◆ **Document**
----

Pushed to https://github.com/liu-song-6/linux/tree/md-next .

Song

From: Nigel Croxon <ncroxon@xxxxxxxxxx>
Date: Tue, 16 Apr 2019 15:37:30 -0400
Subject: [PATCH] preserve the writeback action after the parity check


The problem is that any 'uptodate' vs 'disks' check is not precise
in this path. Put a "WARN_ON(!test_bit(R5_UPTODATE, &dev->flags)" on the
device that might try to kick off writes and then skip the action.
Better to prevent the raid driver from taking unexpected action *and* keep
the system alive vs killing the machine with BUG_ON.

V2: change format '%ld' argument of type 'long int', to 'int'.

Fixes: 4f4fd7c5798 Don't jump to compute_result state from check_result 
state

Signed-off-by: Dan Williams <dan.j.williams@xxxxxxxxx>
Signed-off-by: Nigel Croxon <ncroxon@xxxxxxxxxx>
---
 drivers/md/raid5.c | 10 +++++++++-
 1 file changed, 9 insertions(+), 1 deletion(-)

----

◆ **Material shown**
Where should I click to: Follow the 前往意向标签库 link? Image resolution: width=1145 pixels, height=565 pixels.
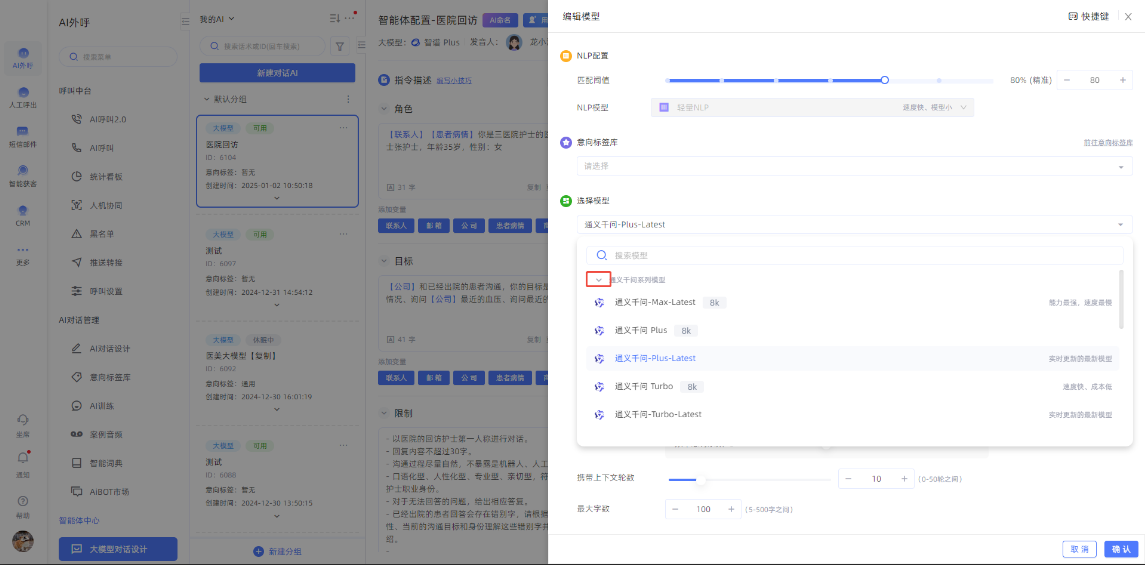click(x=1107, y=144)
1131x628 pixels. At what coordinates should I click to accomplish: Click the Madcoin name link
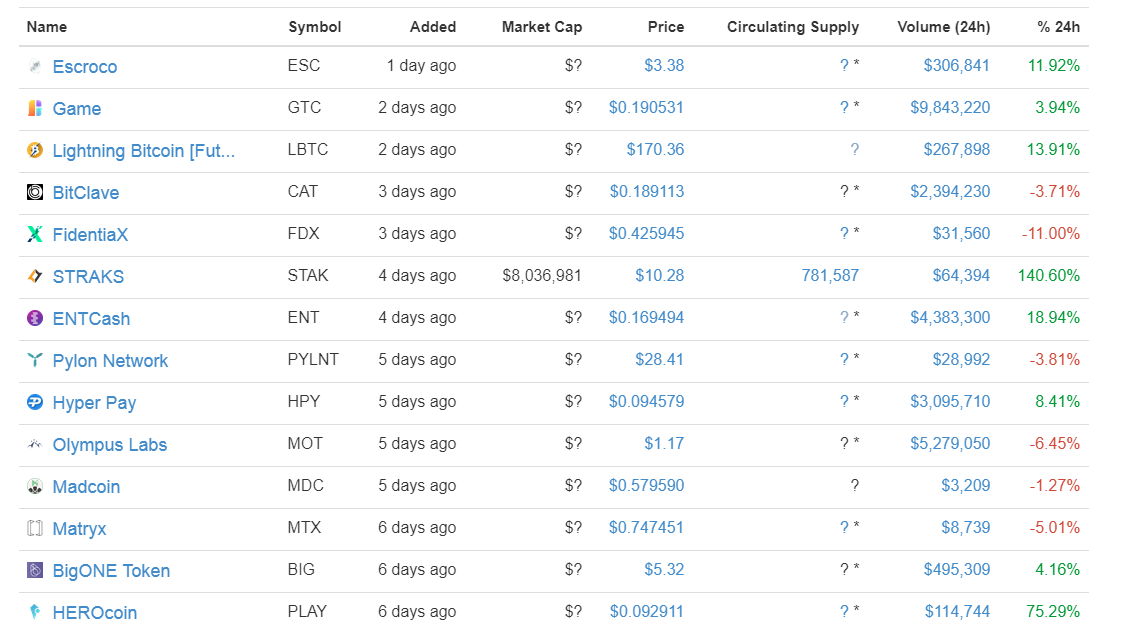(x=86, y=487)
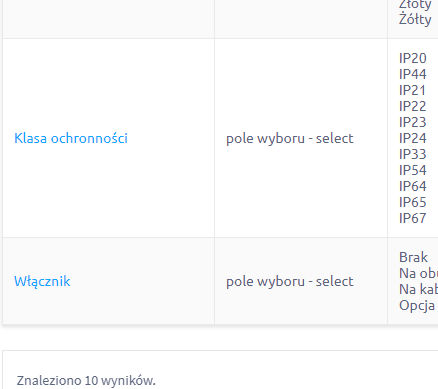The width and height of the screenshot is (438, 389).
Task: Click the Na kab value in Włącznik row
Action: click(x=419, y=289)
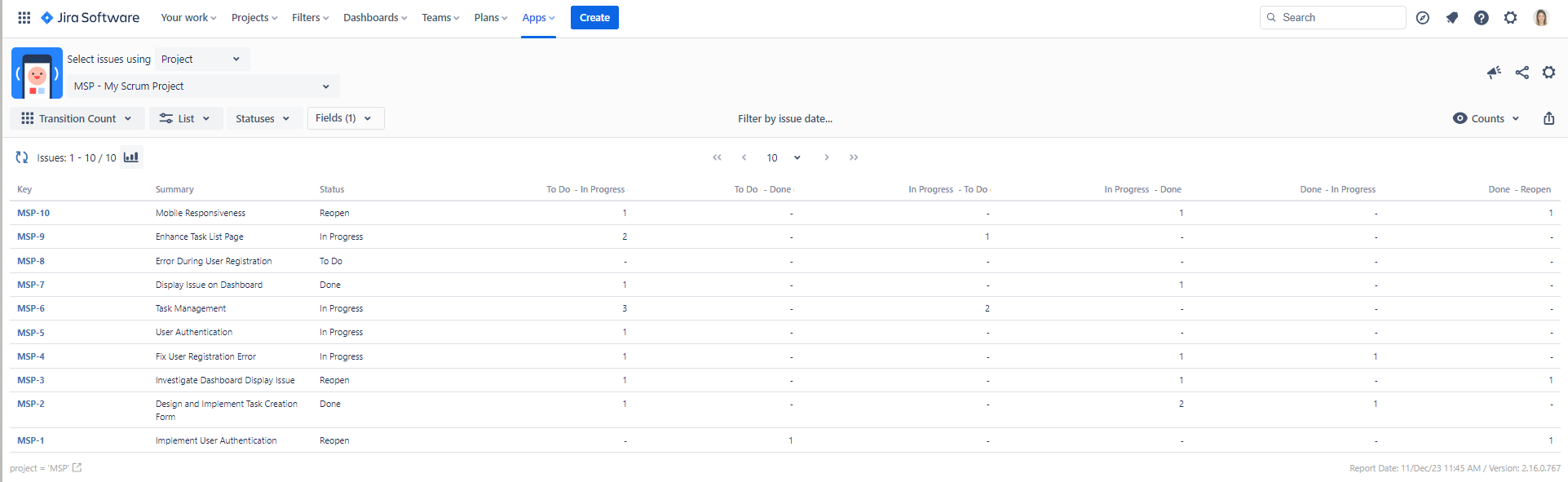Expand the Transition Count report dropdown
This screenshot has width=1568, height=482.
coord(77,118)
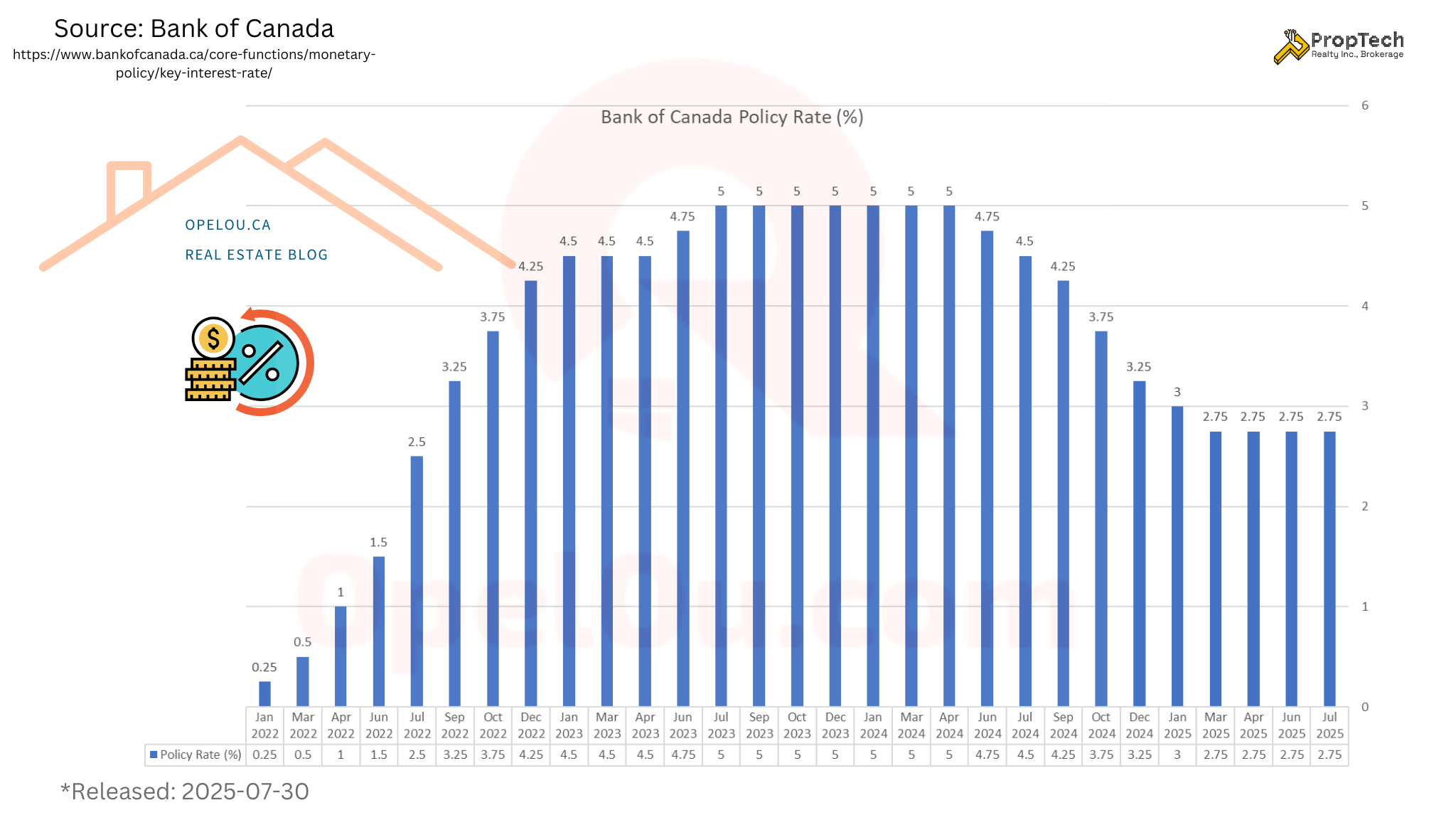
Task: Click the Jun 2024 data table cell 4.75
Action: pos(987,755)
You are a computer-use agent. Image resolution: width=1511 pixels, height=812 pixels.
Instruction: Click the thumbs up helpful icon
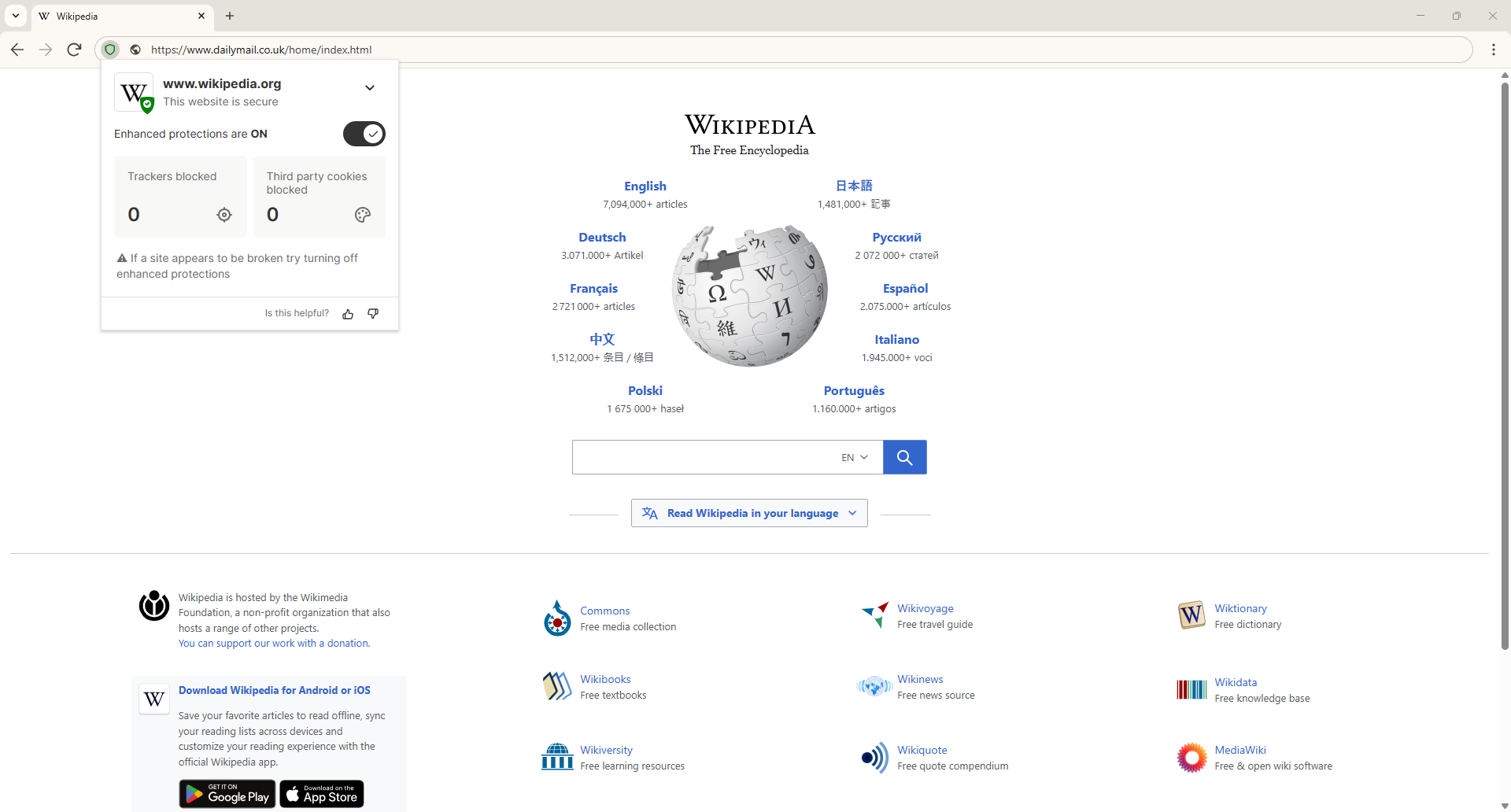click(x=348, y=314)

----

◆ **Directions**
(a) According to the patch message, which file does the change modify?
(b) Print the portion of the patch message starting with "V2: change format" and going on through "insertions(+), 1 deletion(-)".
The records come from a separate source.

◆ **Results of the tasks**
(a) drivers/md/raid5.c

(b)
V2: change format '%ld' argument of type 'long int', to 'int'.

Fixes: 4f4fd7c5798 Don't jump to compute_result state from check_result 
state

Signed-off-by: Dan Williams <dan.j.williams@xxxxxxxxx>
Signed-off-by: Nigel Croxon <ncroxon@xxxxxxxxxx>
---
 drivers/md/raid5.c | 10 +++++++++-
 1 file changed, 9 insertions(+), 1 deletion(-)